TASK REQUIREMENTS
Please state how many lines below include the word "will"; the reply should be the number only.
[INPUT FOR THIS TASK — start]
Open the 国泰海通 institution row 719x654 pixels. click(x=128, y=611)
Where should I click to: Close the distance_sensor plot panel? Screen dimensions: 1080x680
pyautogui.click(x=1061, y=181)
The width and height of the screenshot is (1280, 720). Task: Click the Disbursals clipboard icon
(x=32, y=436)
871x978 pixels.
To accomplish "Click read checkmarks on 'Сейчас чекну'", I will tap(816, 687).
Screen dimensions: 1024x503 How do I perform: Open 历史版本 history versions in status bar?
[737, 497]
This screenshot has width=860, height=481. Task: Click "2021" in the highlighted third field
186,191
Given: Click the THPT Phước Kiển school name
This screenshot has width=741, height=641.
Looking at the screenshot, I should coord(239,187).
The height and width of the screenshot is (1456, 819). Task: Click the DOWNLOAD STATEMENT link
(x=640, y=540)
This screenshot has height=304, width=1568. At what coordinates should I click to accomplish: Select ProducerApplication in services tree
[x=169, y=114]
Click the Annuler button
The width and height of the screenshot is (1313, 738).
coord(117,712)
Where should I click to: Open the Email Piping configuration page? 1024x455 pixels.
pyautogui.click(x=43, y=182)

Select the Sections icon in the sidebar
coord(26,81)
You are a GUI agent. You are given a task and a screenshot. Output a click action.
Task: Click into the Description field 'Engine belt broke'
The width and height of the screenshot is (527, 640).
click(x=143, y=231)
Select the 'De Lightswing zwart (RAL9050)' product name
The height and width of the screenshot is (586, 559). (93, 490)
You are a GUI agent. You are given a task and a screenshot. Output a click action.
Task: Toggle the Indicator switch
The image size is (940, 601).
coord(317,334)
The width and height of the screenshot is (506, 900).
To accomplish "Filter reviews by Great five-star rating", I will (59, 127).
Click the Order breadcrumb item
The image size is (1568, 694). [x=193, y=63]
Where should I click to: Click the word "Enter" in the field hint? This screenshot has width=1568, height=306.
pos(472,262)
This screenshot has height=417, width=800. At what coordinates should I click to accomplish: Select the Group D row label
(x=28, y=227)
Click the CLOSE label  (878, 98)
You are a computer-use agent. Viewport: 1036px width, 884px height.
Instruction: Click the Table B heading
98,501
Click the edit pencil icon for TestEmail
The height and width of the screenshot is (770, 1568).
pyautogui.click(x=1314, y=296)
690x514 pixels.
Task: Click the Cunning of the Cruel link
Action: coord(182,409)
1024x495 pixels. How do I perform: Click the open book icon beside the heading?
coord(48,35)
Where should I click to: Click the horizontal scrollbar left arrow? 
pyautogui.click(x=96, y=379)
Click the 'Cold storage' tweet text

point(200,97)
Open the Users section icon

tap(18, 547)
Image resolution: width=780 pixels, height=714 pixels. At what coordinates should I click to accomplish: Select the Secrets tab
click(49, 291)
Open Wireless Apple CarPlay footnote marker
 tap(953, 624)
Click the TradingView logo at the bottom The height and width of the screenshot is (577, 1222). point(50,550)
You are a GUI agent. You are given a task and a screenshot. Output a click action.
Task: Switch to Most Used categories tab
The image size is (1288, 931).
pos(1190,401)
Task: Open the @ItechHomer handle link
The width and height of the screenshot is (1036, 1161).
[INPUT FOR THIS TASK — finish]
TASK SOLUTION
2